■ Opgeslagen gegevens:
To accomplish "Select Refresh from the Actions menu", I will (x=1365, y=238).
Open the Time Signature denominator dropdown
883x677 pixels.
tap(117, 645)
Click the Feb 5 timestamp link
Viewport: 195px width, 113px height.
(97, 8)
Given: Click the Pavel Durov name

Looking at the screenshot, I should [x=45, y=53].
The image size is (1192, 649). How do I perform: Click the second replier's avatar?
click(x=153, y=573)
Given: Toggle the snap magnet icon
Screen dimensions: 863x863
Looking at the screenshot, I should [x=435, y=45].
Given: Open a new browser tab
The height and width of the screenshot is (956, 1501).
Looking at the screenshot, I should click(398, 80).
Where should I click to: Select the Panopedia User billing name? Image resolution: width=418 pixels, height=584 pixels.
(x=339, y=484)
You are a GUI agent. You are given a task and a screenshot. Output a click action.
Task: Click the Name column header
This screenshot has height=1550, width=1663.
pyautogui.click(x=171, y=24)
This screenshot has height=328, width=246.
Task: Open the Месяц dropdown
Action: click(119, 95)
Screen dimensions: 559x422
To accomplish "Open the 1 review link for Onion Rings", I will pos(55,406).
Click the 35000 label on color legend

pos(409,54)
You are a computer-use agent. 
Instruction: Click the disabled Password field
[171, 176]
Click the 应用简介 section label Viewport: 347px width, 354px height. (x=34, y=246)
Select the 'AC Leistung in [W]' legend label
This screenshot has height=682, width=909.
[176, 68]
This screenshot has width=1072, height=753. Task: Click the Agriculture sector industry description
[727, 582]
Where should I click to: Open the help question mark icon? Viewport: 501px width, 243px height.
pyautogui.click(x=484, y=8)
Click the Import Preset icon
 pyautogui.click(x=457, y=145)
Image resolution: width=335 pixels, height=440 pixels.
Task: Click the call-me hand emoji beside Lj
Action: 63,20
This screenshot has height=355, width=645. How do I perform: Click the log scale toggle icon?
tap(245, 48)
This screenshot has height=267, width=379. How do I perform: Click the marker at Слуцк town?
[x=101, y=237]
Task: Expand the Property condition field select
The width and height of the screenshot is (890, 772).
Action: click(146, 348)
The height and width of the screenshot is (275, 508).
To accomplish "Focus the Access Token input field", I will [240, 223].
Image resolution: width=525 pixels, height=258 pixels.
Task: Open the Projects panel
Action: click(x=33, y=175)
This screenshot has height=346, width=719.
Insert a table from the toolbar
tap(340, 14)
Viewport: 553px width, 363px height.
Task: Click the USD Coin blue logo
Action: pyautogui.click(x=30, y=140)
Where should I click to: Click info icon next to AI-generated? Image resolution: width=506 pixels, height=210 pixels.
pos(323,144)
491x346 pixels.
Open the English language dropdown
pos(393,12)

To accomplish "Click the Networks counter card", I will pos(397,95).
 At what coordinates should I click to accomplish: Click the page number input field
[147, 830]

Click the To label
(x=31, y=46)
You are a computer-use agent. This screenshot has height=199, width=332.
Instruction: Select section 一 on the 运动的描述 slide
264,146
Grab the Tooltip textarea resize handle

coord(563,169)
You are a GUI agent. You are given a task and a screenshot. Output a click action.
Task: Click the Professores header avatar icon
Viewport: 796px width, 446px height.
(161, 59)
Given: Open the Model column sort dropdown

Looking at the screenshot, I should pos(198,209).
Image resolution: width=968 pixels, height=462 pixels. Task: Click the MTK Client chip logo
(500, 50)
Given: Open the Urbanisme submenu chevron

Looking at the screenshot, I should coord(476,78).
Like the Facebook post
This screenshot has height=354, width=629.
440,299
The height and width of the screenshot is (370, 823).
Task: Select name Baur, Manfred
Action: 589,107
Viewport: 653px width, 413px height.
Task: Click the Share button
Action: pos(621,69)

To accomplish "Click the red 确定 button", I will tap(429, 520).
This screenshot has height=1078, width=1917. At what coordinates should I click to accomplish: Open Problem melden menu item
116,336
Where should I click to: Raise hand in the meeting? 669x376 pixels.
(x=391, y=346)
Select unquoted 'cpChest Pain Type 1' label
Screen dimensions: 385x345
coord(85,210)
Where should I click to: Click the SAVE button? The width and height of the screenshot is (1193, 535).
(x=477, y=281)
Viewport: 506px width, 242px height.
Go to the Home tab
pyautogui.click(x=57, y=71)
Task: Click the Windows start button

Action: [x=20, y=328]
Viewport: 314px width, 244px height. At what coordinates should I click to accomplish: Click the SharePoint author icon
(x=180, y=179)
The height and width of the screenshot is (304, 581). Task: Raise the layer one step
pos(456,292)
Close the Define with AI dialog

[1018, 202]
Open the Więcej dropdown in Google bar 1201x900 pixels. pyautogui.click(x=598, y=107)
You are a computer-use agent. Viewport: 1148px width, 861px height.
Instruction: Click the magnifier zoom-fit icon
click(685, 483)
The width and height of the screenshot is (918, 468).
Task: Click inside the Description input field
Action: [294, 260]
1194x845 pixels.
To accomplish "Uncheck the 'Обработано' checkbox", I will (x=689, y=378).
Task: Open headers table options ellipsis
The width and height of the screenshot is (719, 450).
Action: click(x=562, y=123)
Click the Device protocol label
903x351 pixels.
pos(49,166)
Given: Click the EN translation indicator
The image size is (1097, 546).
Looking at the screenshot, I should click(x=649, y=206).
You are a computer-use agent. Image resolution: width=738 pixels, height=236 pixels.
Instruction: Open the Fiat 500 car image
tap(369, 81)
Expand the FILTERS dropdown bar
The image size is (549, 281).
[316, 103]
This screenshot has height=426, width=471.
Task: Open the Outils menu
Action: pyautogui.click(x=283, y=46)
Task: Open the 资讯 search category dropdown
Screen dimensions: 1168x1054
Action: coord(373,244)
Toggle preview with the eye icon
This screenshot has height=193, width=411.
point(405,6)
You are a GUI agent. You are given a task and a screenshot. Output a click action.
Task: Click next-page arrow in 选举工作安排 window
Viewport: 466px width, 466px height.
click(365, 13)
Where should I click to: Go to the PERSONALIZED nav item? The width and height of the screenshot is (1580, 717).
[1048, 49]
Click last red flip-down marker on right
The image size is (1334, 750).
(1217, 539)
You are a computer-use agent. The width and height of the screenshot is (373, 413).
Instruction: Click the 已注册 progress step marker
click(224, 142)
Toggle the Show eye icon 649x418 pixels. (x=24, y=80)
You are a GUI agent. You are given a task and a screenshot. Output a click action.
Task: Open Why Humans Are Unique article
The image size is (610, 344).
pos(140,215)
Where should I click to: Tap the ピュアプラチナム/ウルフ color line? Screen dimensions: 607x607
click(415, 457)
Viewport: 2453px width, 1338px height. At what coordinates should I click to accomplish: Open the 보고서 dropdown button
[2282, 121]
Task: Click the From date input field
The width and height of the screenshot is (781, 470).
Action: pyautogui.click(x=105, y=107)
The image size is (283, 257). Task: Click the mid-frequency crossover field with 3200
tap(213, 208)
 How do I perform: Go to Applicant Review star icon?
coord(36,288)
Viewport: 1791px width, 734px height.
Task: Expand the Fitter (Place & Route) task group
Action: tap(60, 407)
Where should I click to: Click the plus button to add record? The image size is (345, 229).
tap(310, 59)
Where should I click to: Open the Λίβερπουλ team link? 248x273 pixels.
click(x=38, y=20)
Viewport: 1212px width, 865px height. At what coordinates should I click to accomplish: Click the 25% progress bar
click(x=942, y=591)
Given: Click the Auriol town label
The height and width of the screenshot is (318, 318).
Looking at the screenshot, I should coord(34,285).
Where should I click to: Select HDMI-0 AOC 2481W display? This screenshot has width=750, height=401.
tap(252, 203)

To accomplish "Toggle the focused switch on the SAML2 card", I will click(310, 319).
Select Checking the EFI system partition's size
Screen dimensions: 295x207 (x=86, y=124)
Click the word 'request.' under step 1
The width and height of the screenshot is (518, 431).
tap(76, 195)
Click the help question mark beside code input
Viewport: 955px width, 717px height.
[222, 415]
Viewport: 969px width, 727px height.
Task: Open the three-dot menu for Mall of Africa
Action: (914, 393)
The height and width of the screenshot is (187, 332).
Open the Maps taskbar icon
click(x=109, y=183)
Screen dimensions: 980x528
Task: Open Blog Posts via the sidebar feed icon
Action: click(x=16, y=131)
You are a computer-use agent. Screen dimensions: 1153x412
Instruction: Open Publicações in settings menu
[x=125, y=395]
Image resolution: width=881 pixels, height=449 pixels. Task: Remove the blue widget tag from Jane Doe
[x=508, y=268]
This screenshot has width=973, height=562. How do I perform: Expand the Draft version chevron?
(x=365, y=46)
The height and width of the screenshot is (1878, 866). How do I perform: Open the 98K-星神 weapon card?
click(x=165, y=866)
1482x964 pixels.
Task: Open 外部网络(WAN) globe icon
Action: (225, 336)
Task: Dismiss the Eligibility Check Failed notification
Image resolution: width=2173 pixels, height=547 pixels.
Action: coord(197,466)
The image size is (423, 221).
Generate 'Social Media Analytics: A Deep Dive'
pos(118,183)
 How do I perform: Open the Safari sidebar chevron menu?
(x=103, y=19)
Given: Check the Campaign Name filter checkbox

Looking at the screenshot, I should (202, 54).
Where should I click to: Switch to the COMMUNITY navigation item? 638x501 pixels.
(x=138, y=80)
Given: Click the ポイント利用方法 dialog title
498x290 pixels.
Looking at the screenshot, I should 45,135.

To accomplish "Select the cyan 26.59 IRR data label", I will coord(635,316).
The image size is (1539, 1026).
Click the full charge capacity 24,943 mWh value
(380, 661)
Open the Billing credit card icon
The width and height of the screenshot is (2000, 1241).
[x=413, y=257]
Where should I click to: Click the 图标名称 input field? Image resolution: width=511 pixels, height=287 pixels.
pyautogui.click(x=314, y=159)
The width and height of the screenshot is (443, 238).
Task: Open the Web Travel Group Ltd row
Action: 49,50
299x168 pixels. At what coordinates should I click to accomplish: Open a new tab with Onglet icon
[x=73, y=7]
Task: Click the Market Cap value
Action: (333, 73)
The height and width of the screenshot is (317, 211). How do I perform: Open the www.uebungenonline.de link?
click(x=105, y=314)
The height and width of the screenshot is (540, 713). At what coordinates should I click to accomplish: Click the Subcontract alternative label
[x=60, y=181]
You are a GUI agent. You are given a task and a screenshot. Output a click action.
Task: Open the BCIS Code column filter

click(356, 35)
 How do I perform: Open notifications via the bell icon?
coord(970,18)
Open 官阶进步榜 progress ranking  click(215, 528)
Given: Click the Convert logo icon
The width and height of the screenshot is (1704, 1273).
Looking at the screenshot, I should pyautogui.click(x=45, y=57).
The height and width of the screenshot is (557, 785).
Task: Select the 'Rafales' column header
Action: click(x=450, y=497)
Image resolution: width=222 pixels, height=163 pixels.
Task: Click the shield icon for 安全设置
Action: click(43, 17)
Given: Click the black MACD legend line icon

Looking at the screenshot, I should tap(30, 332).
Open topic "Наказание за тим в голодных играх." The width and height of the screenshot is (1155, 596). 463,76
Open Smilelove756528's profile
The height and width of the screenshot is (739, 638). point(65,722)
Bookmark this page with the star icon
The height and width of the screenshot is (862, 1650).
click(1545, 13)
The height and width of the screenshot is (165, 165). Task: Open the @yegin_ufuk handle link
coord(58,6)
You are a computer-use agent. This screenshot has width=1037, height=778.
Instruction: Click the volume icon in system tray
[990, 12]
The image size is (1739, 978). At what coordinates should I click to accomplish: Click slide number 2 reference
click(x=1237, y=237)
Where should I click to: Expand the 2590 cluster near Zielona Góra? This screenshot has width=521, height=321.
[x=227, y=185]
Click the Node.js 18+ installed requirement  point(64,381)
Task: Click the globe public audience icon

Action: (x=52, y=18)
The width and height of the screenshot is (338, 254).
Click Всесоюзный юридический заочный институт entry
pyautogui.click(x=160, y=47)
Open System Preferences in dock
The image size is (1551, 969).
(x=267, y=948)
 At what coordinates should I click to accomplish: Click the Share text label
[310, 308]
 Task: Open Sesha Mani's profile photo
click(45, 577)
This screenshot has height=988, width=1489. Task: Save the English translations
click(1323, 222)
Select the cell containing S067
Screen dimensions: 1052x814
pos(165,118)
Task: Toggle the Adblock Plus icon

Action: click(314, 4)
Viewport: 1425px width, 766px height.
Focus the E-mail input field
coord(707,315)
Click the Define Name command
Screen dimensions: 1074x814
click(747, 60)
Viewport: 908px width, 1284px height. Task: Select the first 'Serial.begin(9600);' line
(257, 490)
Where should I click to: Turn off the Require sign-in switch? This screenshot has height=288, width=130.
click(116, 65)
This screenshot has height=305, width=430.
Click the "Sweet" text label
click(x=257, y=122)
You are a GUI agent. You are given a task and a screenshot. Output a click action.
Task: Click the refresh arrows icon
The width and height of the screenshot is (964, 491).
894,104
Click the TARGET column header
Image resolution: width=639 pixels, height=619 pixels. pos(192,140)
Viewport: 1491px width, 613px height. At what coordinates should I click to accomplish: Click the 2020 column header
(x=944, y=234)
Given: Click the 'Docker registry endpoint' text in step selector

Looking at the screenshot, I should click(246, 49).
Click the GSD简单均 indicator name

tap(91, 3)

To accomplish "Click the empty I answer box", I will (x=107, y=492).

■ Aanwijzing: Geef uit het materiaal hierboven alles vanaf de regel met "Open the Więcej" tot en met de regel met "Looking at the screenshot, I should click(x=649, y=206)." als JSON-lijst van strings, met één string per regel. Laat lege regels weg.

■ Eindresultaat:
[
  "Open the Więcej dropdown in Google bar 1201x900 pixels. pyautogui.click(x=598, y=107)",
  "You are a computer-use agent. Viewport: 1148px width, 861px height.",
  "Instruction: Click the magnifier zoom-fit icon",
  "click(685, 483)",
  "The width and height of the screenshot is (918, 468).",
  "Task: Click inside the Description input field",
  "Action: [294, 260]",
  "1194x845 pixels.",
  "To accomplish \"Uncheck the 'Обработано' checkbox\", I will (x=689, y=378).",
  "Task: Open headers table options ellipsis",
  "The width and height of the screenshot is (719, 450).",
  "Action: click(x=562, y=123)",
  "Click the Device protocol label",
  "903x351 pixels.",
  "pos(49,166)",
  "Given: Click the EN translation indicator",
  "The image size is (1097, 546).",
  "Looking at the screenshot, I should click(x=649, y=206)."
]